▶ [Consigne] Poursuis le texte sur les salaires à Lyon et à Paris, en partant juste après sa dernière phrase.

Quand j'ai pris connaissance du salaire de ma
chef, je me suis dit que j'étais plutôt bien lottie. Comment vais-je
faire pour demander une augmentation, si je suis l'une des mieux payées
de la boîte ?
Sérieusement, le fossé entre les salaires parisiens et lyonnais
m'effraie. Les plus grosses pointures de mon entourage professionnel
sont moins payées que mes copines franciliennes, de mon âge, qui
occupent des postes bien inférieurs. Il est vrai que quand je suis
arrivée à Lyon, j'ai demandé sans vergogne un salaire de malade qui m'a
été en partie concédé. Je n'avais aucune idée des pratiques locales, et
je me foutais bien d'être engagée ou non. A côté de cela, mes petites
collègues acceptaient des miettes en remerciant qu'on veuille bien les
prendre.

▶ [Entrées enregistrées]
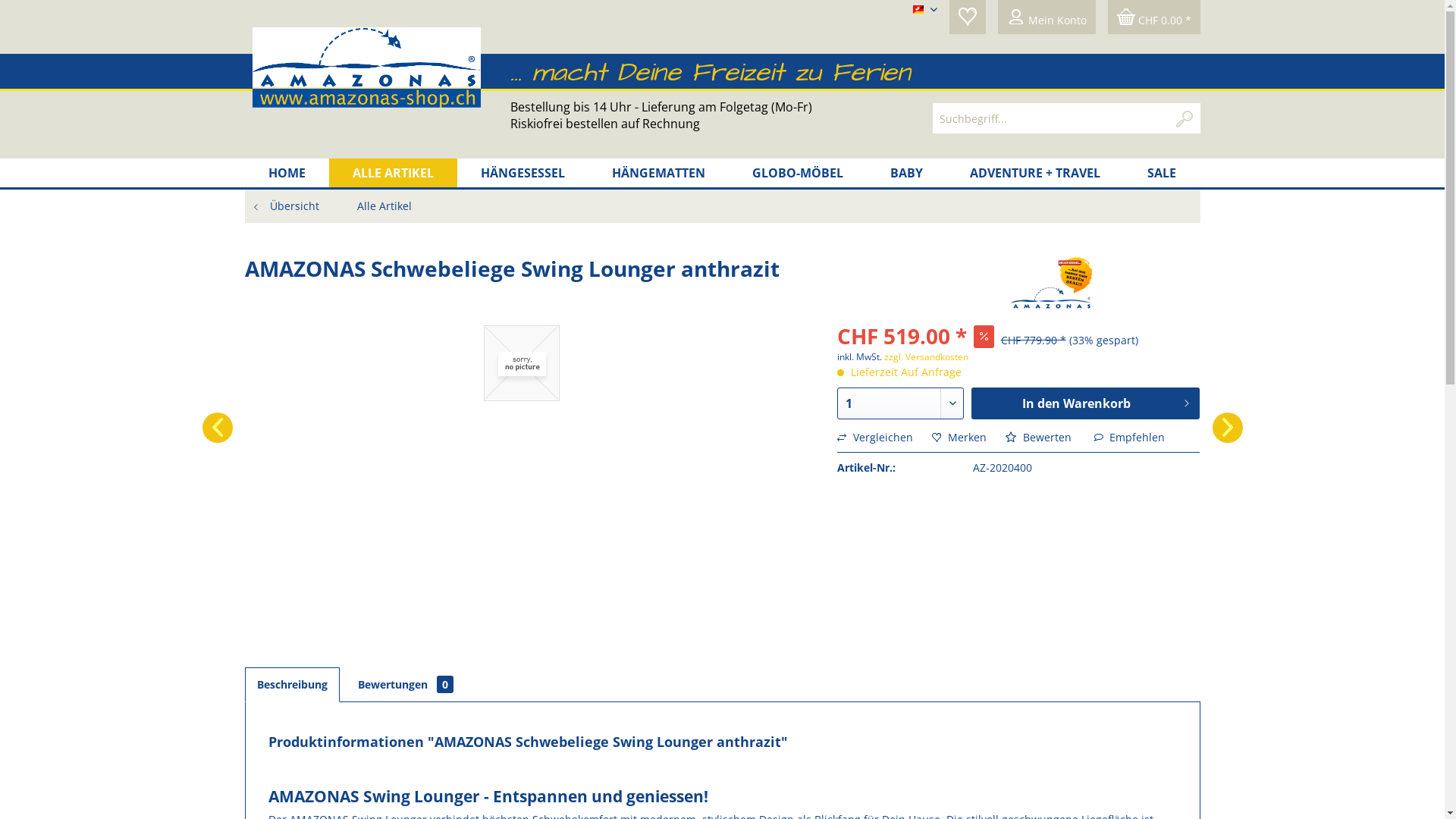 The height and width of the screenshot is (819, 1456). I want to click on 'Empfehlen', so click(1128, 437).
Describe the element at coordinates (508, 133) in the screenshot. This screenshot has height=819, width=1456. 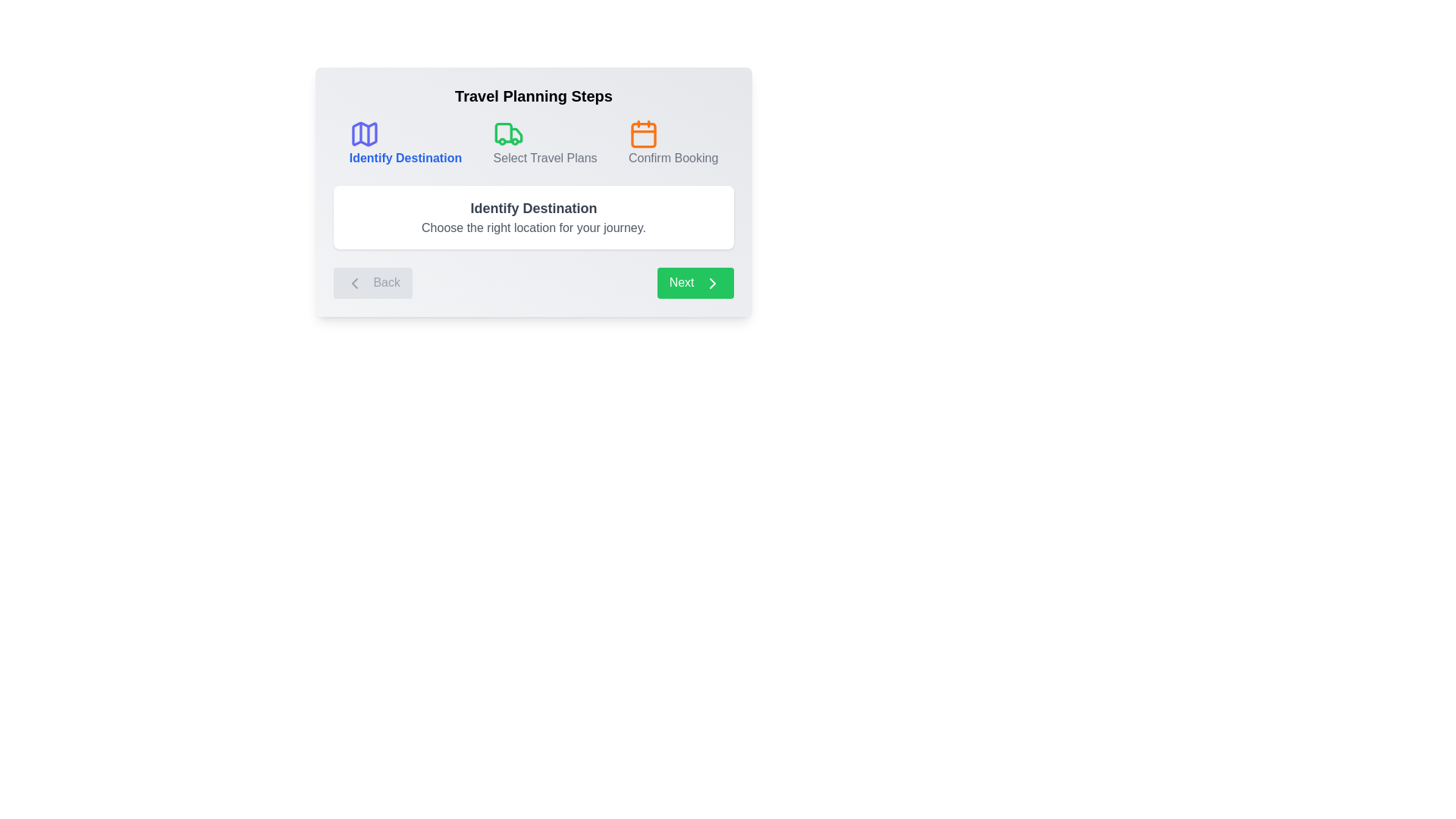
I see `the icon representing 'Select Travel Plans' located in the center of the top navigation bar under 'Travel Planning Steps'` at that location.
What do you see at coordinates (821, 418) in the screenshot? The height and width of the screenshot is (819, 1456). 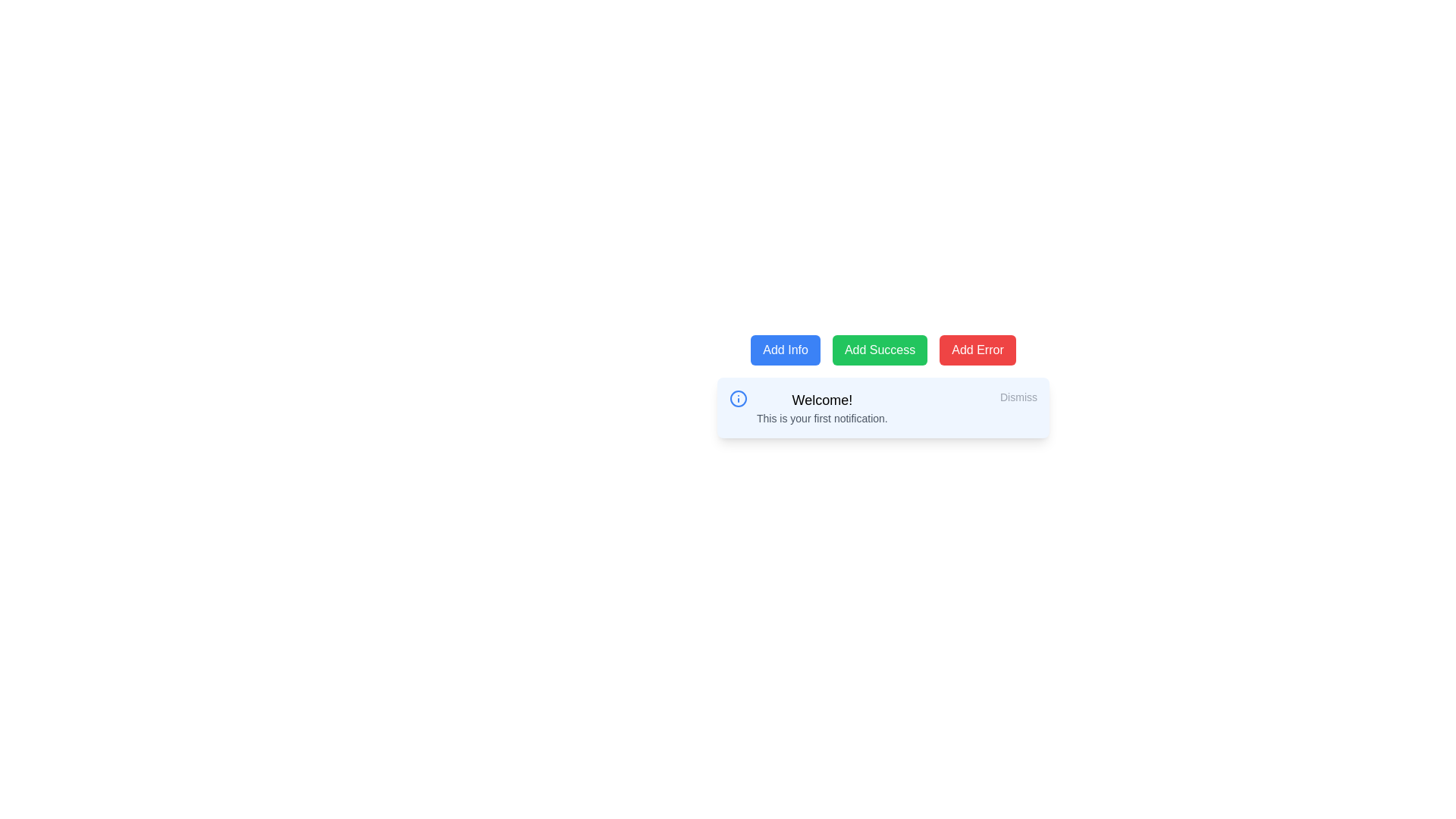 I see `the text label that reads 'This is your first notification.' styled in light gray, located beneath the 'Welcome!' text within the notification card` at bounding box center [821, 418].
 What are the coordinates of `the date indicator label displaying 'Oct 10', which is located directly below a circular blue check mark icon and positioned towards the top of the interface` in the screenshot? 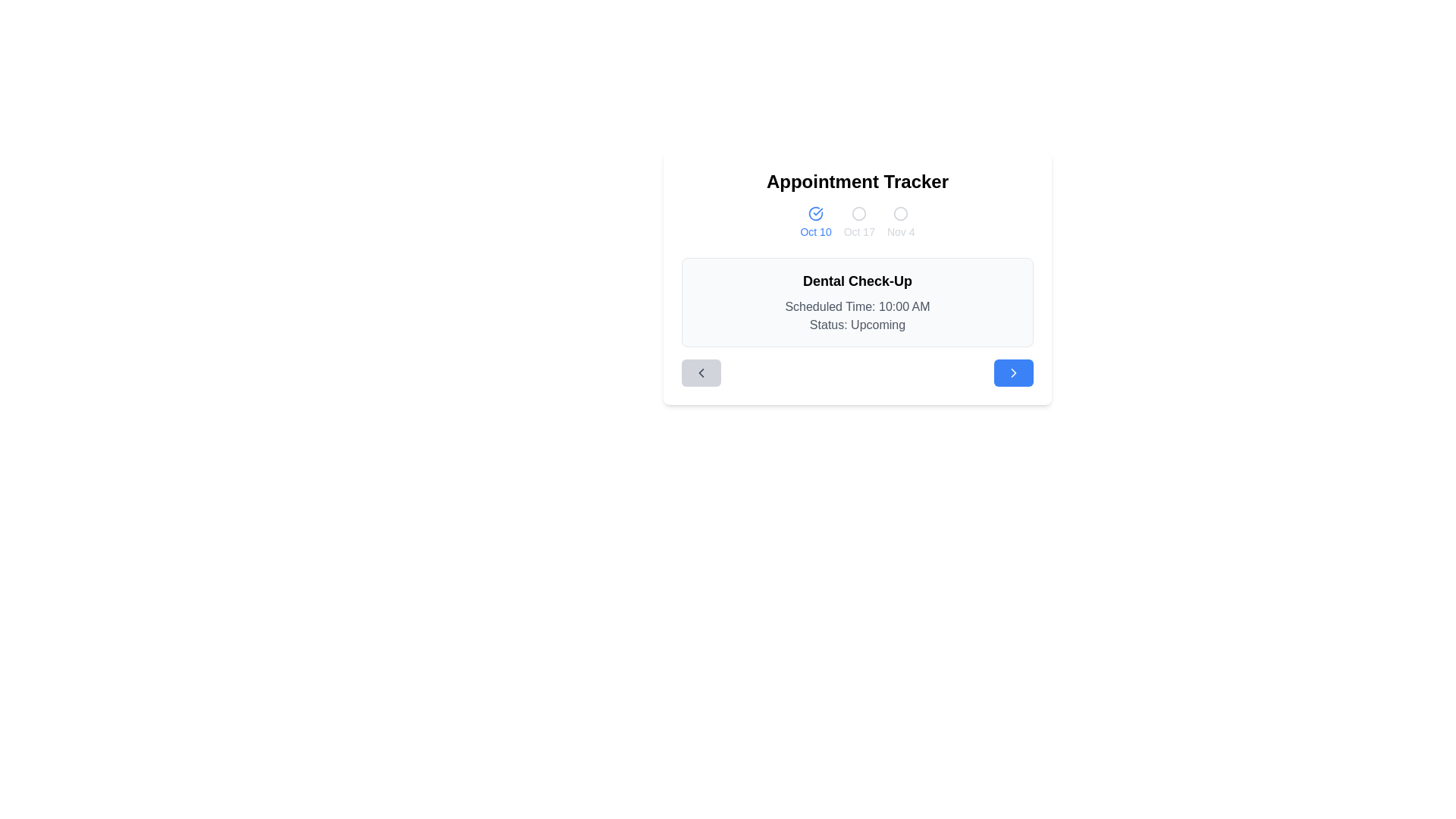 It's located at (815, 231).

▶ [Résultat]
Tout aussi effrayant : le gap entre les différentes structures de
communication. Bossez en agence de pub : vous travaillerez comme deux
et vous gagnerez une misère. Bossez chez l'annonceur : le rythme sera
plus vivable et vous aurez plus de chances d'évoluer. Je parle en
connaissance de cause, même s'il y a sans doute des exceptions.
Tout ça pour dire que les inégalités sont énormes. Ce n'est pas parce
que vous exercez un métier intellectuel et considéré comme noble que
vous serez rincés.
Je crois que mes amis parisiens ne sont pas conscients de leur chance.